Luis Ángel Muñoz Zúñiga

Los literatos acuden a la historia para contextualizar sus narraciones, pero los historiadores poco se han valido de la literatura al investigar.

Hay novela histórica, pero no historia fundamentada en la novelística. Esa ortodoxia ha rechazado las ficciones. La historia ha sido una disciplina fundamentada al rigor de categorías económicas.

“Los diez días que estremecieron al mundo”, de John Reed, y “Las venas abiertas de América Latina”, de Eduardo Galeano, son aproximaciones pues sus autores no fueron historiadores sino periodistas o escritores.

Por eso es innovadora la propuesta metodológica “La increíble y triste historia de la cándida Leticia y sus abuelos desarmados”, de Adolfo León Atehortúa Cruz (Universidad Pedagógica Nacional.
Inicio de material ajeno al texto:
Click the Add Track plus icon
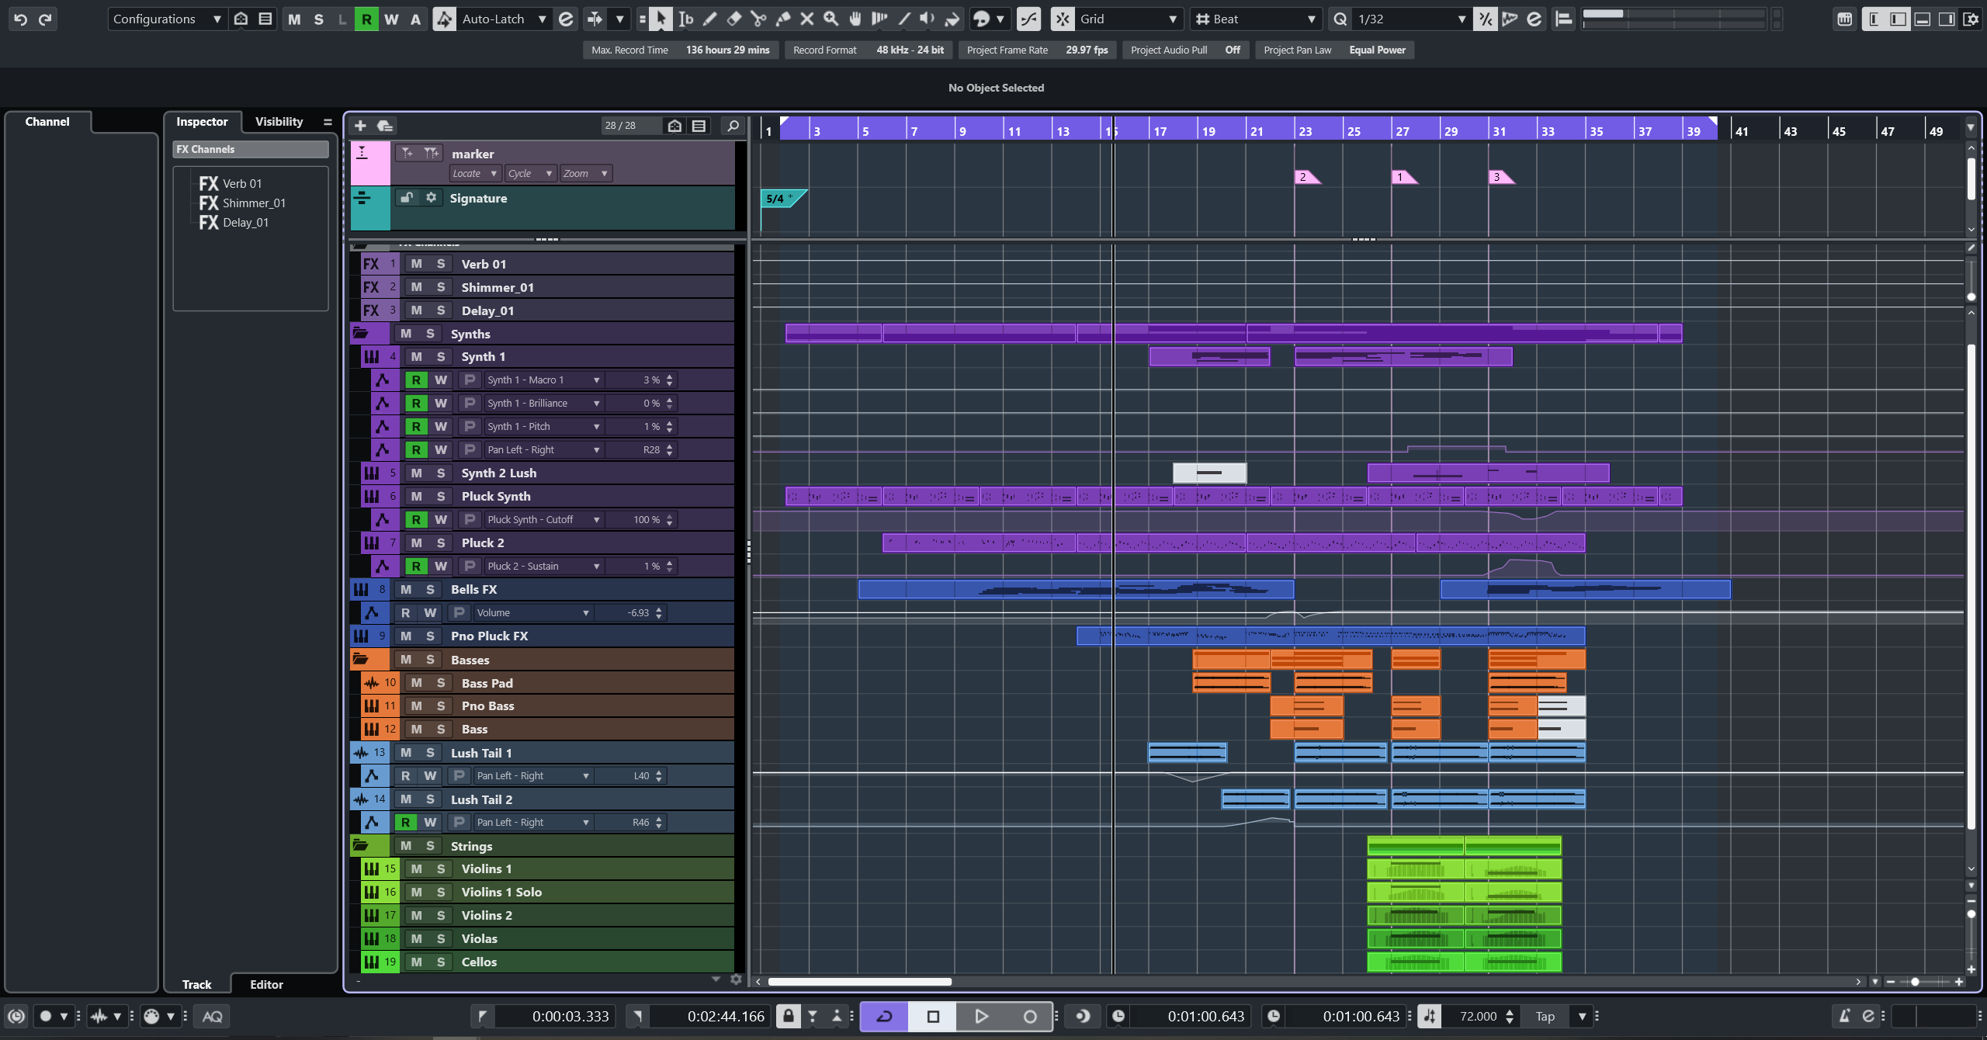 (360, 126)
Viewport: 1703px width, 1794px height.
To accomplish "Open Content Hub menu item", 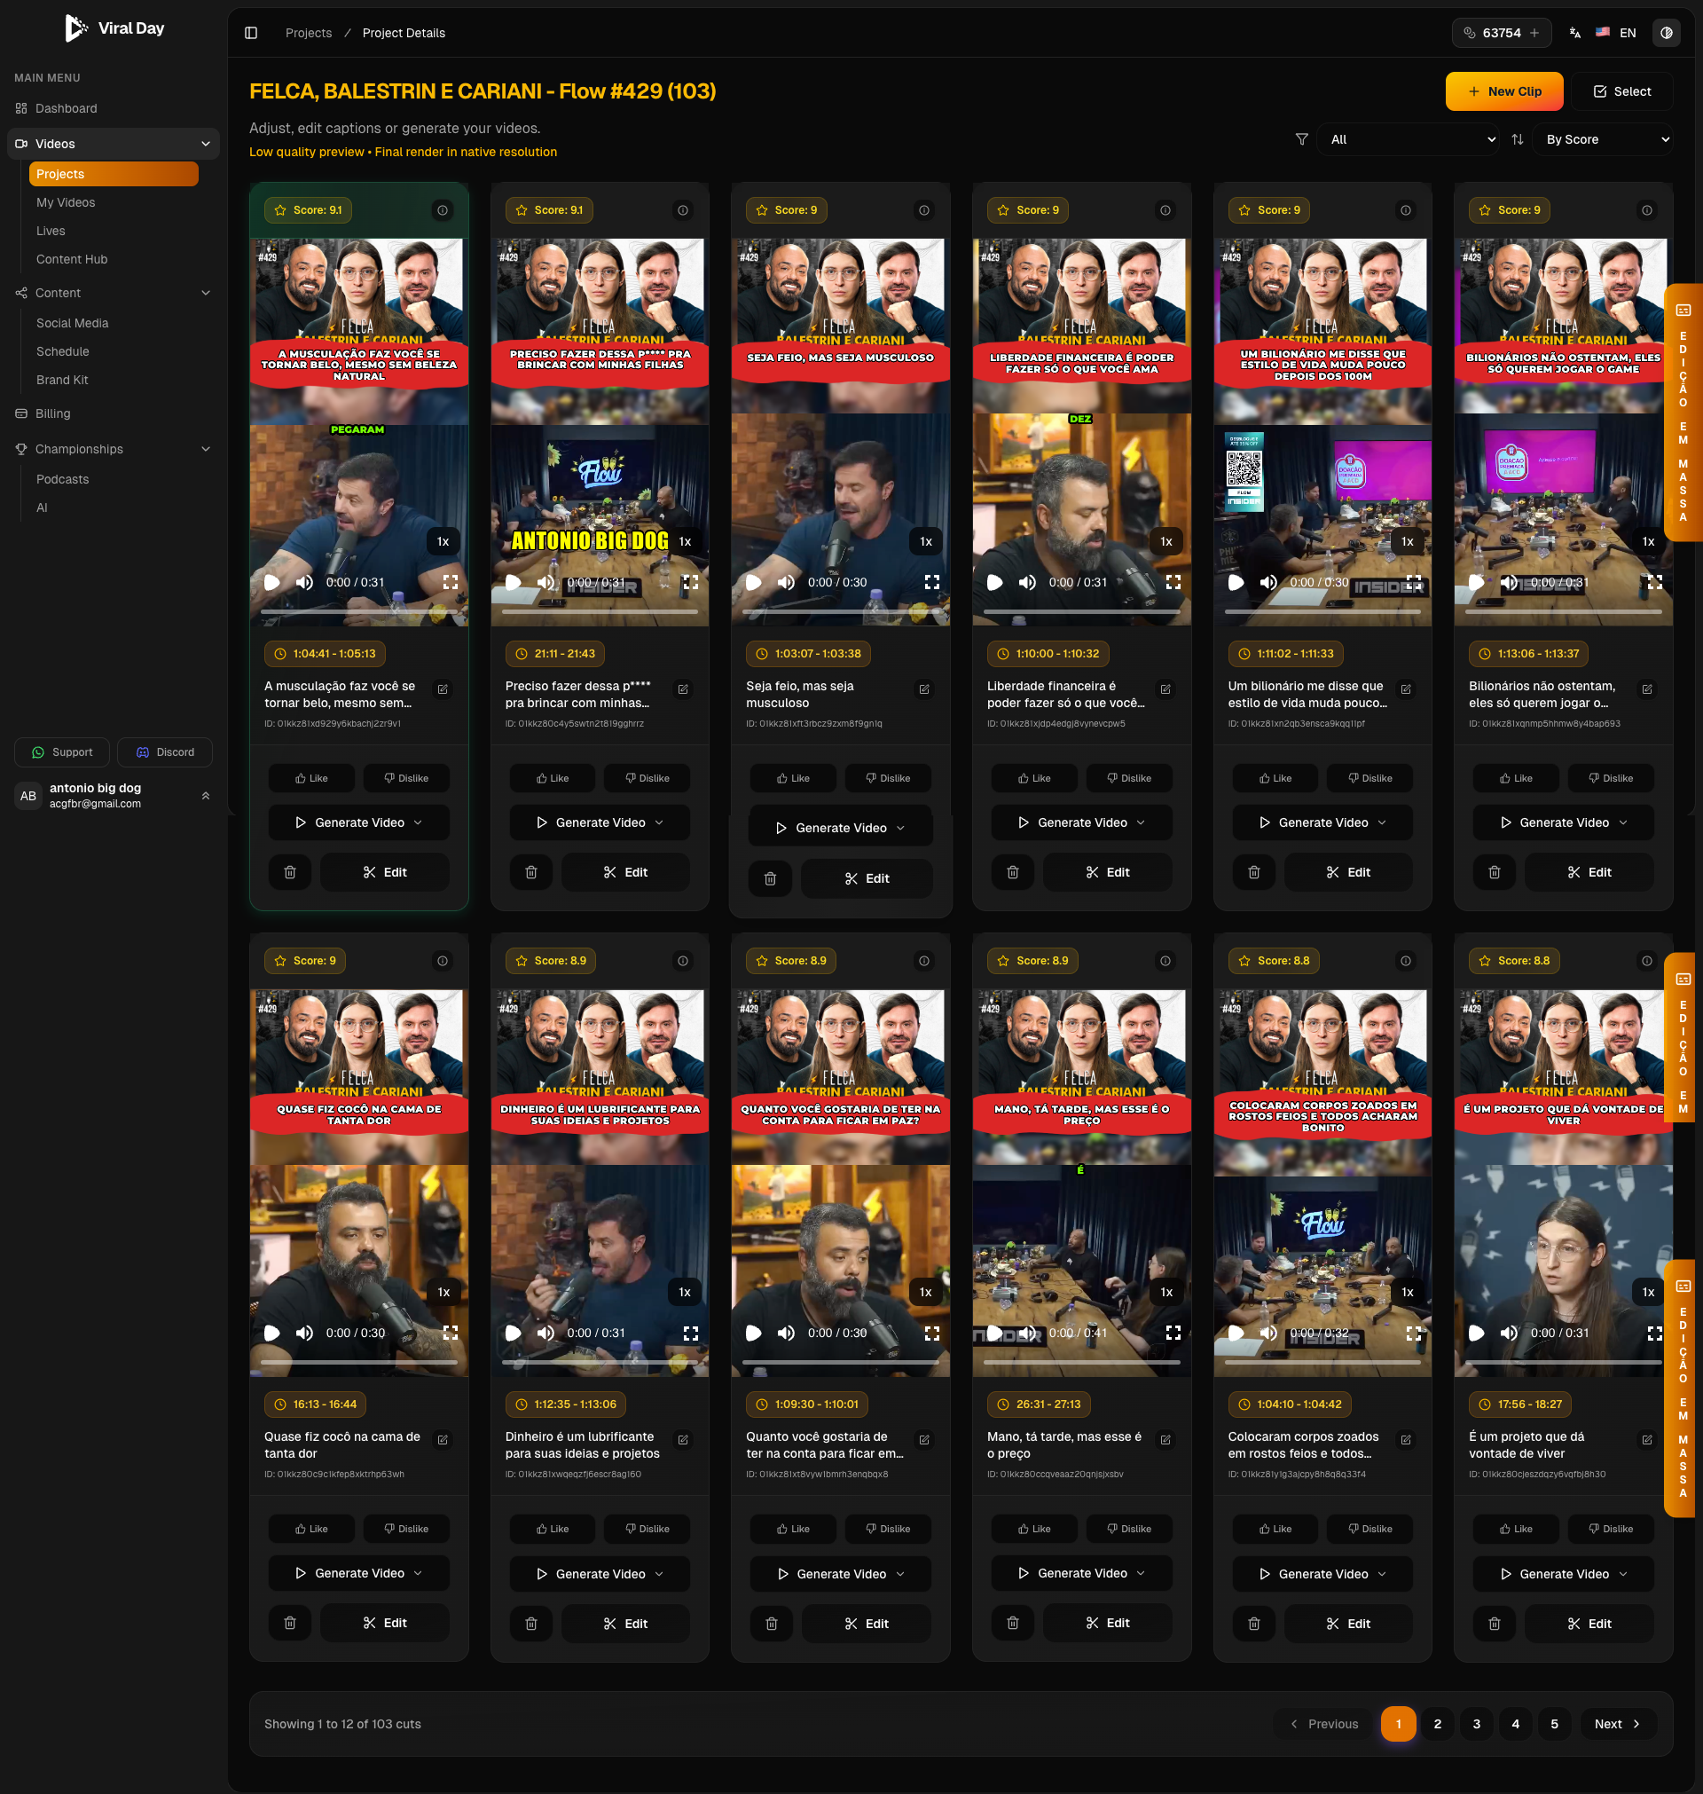I will [x=72, y=259].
Ediciones Aurora. 2020), de cotejar literatura e historia.

Si Gabriel García Márquez preparaba sus novelas acudiendo a la historia, esta vez este historiador decidió seguirle las huellas al realismo mágico para esclarecer la guerra entre Colombia y Perú de 1932.

Es sorprendente su erudición sobre la obra de Gabo, por ejemplo, cuando descubre un intercambio epistolar para un proyecto narrativo que prepararían a cuatro manos Gabriel García Márquez y Mario Vargas Llosa, truncado por el puñetazo que canceló su amistad.

El historiador propone que, si Gabo acudió a la historia, ahora esta puede nutrirse de su rico legado literario, gran parte inédito en manuscritos.

El estilo de Atehortúa transita entre la literatura y las categorías históricas, cuando coteja los hechos de 1932 con el realismo mágico, dejándonos saborear un zumo garciamarquino que cultivó desde adolescente al iniciarse con “La increíble y triste historia de la cándida Eréndira y su abuela desalmada” (1972).